[Stored data]
========================================================================

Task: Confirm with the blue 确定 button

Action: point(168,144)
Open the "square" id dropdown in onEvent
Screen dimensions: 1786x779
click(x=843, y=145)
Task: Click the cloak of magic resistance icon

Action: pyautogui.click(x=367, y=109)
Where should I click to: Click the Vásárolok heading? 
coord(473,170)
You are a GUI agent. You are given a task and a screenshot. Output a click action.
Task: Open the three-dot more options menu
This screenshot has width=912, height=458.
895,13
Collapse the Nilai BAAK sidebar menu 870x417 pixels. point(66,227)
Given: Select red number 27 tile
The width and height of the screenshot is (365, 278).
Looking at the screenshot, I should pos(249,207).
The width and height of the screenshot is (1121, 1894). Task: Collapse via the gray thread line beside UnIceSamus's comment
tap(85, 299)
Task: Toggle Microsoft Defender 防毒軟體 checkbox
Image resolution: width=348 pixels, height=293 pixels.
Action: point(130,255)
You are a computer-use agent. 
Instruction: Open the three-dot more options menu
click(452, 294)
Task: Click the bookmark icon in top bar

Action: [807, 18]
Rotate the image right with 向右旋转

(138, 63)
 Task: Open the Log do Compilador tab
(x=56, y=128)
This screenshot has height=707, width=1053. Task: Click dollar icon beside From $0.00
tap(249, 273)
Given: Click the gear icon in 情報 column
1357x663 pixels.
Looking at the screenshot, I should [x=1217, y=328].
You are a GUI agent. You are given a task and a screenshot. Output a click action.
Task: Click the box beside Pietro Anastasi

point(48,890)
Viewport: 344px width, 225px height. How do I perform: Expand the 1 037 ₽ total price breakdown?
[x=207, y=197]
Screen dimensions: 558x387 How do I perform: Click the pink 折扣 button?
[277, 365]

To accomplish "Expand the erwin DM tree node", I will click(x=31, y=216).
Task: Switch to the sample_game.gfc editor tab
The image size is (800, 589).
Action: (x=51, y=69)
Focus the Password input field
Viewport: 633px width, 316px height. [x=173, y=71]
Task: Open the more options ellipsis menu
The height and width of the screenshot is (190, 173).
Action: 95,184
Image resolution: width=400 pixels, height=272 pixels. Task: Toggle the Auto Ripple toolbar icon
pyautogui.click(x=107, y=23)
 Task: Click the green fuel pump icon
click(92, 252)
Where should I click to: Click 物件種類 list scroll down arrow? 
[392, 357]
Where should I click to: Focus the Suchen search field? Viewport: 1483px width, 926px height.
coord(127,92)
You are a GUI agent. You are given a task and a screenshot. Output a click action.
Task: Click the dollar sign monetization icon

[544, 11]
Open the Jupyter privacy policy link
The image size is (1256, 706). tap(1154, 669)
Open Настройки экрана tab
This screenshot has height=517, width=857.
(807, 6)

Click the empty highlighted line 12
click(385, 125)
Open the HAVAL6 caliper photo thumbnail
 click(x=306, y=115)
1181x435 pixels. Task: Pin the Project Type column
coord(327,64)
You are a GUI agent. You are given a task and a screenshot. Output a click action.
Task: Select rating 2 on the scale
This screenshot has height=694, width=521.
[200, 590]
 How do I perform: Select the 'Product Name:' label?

========================================================================

[TASK PROMPT]:
Word for word, return the entire set of entries.

[SOLUTION]:
Task: Confirm with the blue 确定 button

Action: point(168,144)
Open the "square" id dropdown in onEvent
Screen dimensions: 1786x779
click(x=843, y=145)
Task: Click the cloak of magic resistance icon

Action: pyautogui.click(x=367, y=109)
Where should I click to: Click the Vásárolok heading? 
coord(473,170)
You are a GUI agent. You are given a task and a screenshot. Output a click action.
Task: Open the three-dot more options menu
This screenshot has width=912, height=458.
895,13
Collapse the Nilai BAAK sidebar menu 870x417 pixels. point(66,227)
Given: Select red number 27 tile
The width and height of the screenshot is (365, 278).
Looking at the screenshot, I should pos(249,207).
The width and height of the screenshot is (1121, 1894). Task: Collapse via the gray thread line beside UnIceSamus's comment
tap(85, 299)
Task: Toggle Microsoft Defender 防毒軟體 checkbox
Image resolution: width=348 pixels, height=293 pixels.
Action: point(130,255)
You are a computer-use agent. 
Instruction: Open the three-dot more options menu
click(452, 294)
Task: Click the bookmark icon in top bar

Action: [807, 18]
Rotate the image right with 向右旋转

(138, 63)
 Task: Open the Log do Compilador tab
(x=56, y=128)
This screenshot has height=707, width=1053. Task: Click dollar icon beside From $0.00
tap(249, 273)
Given: Click the gear icon in 情報 column
1357x663 pixels.
Looking at the screenshot, I should [x=1217, y=328].
You are a GUI agent. You are given a task and a screenshot. Output a click action.
Task: Click the box beside Pietro Anastasi

point(48,890)
Viewport: 344px width, 225px height. How do I perform: Expand the 1 037 ₽ total price breakdown?
[x=207, y=197]
Screen dimensions: 558x387 How do I perform: Click the pink 折扣 button?
[277, 365]

To accomplish "Expand the erwin DM tree node", I will click(x=31, y=216).
Task: Switch to the sample_game.gfc editor tab
The image size is (800, 589).
Action: (x=51, y=69)
Focus the Password input field
Viewport: 633px width, 316px height. [x=173, y=71]
Task: Open the more options ellipsis menu
The height and width of the screenshot is (190, 173).
Action: 95,184
Image resolution: width=400 pixels, height=272 pixels. Task: Toggle the Auto Ripple toolbar icon
pyautogui.click(x=107, y=23)
 Task: Click the green fuel pump icon
click(92, 252)
Where should I click to: Click 物件種類 list scroll down arrow? 
[392, 357]
Where should I click to: Focus the Suchen search field? Viewport: 1483px width, 926px height.
coord(127,92)
You are a GUI agent. You are given a task and a screenshot. Output a click action.
Task: Click the dollar sign monetization icon

[544, 11]
Open the Jupyter privacy policy link
The image size is (1256, 706). tap(1154, 669)
Open Настройки экрана tab
This screenshot has height=517, width=857.
(807, 6)

Click the empty highlighted line 12
click(385, 125)
Open the HAVAL6 caliper photo thumbnail
 click(x=306, y=115)
1181x435 pixels. Task: Pin the Project Type column
coord(327,64)
You are a GUI agent. You are given a task and a screenshot. Output a click action.
Task: Select rating 2 on the scale
This screenshot has height=694, width=521.
[200, 590]
 How do I perform: Select the 'Product Name:' label?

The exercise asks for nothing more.